Friday, November 10, 2023

The Global Vulnerability Database won’t be a “database” at all


I have written about a Global Vulnerability Database before, by which I meant a database that would be funded and run internationally. However, I’ve come to realize more recently that “global”, in the context of vulnerability databases, means a lot more than simply “international”. It means a database that relates multiple types of vulnerabilities (there are a number of vulnerability types, although CVE is by far the dominant type) and multiple types of software names.

As far as I know at the moment, the only two software identifiers used in vulnerability databases are CPE, which is used in the NVD and other databases derived from the NVD, and purl, which is just about the only good option in the open source world. But there is room for more. Specifically, a new identifier is needed for proprietary software, since I (and others) regard CPE as a dead end, even though it was pioneering in its time[i]. The OWASP SBOM Forum’s paper from September 2022 describes the problems with CPE and the advantages of purl in great detail. However, I will be the first to admit that our idea for including proprietary software products in purl using SWID tags is still rudimentary and requires a lot more thought.

In any case, I have expanded on my GVD idea in the document below. I’d welcome any comments. I think the next step is to start an open source project to design the “database”. Now that I’ve done it once (with a lot of help from my friends), I think it would be easy to get that project going in OWASP. And it’s easy for organizations to make restricted donations to this project through OWASP (a 501(c)(3) non-profit corporation). If you think your company might want to help out with this effort (obviously, designing the database will not be an expensive effort at all), please let me know.

 

Toward a Global Vulnerability Database

Tom Alrich, November 2023

Currently, there is no easy way to identify vulnerabilities of all types (CVE, OSV, etc.) that apply to a single software product or component of a software product. Also, because of the naming problem, there is no easy way to identify all products affected by a particular vulnerability. Achieving either of these goals requires multiple database searches and manual correlation of the results; even after doing that, there is no guarantee that the user will be able to achieve either goal.

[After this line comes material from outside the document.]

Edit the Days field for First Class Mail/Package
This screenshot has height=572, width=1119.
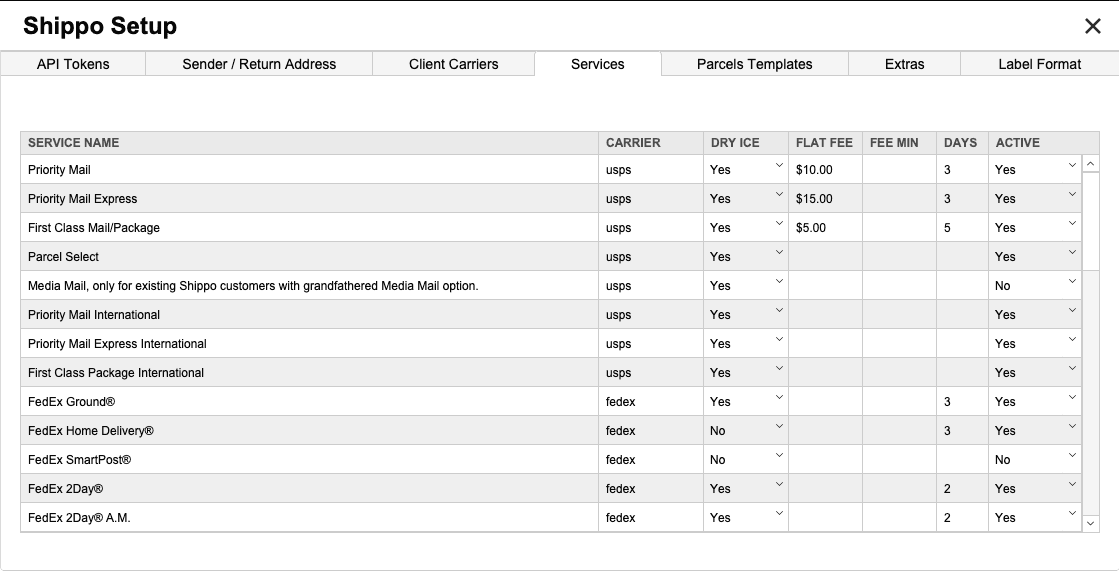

The solution to these problems is usually described as some sort of “harmonization” of vulnerability and/or product identifiers. In other words, “All we need is a single means of identifying products and a single means of identifying vulnerabilities. Then we can simply correlate the vulnerabilities with the products and create a database that’s searchable using both fields. What could be simpler?”

Unfortunately, an effort to harmonize either the different types of vulnerability identifiers or the different types of product identifiers, let alone both, is very likely to fail. This is because, in many if not most cases, vulnerabilities or product identifiers of different types simply can’t be harmonized. For example, since there can be only one CPE name for an open source project but there can be a separate purl for each repository in which the project’s code is found, directly mapping a CPE to each unique purl would make no sense (plus, there is no assurance that the code in each repository is exactly the same as in the other repositories, even though the repositories may all have the same project name).

There needs to be a globally accessible vulnerability database that incorporates all major vulnerability sources (including CVE, OSV, Python security advisories, etc.), as well as all major product identifiers (all product identifiers that are referenced by a major vulnerability source, an elite club that now includes – as far as I know - CPE and purl). The database should not even try to provide harmonized vulnerability and product identifiers, because this simply can’t be done now.

In fact, the data don’t even need to reside in a single database. The various constituent databases (NVD, OSV, OSS Index, etc.) can simply be referenced through a single smart query engine, which is titled the “Global Vulnerability Database” (GVD). A query could refer to any supported vulnerability or product identifier; for example, “What are all the vulnerabilities that apply to purl pkg:pypi/django@1.11.1?” or “To which products does CVE-2023-12345 apply?”. The query engine would decide which queries to make to which vulnerability databases (in some cases, performance considerations may dictate that at least parts of the databases - e.g., the CPE dictionary from the NVD - be downloaded regularly to a central location).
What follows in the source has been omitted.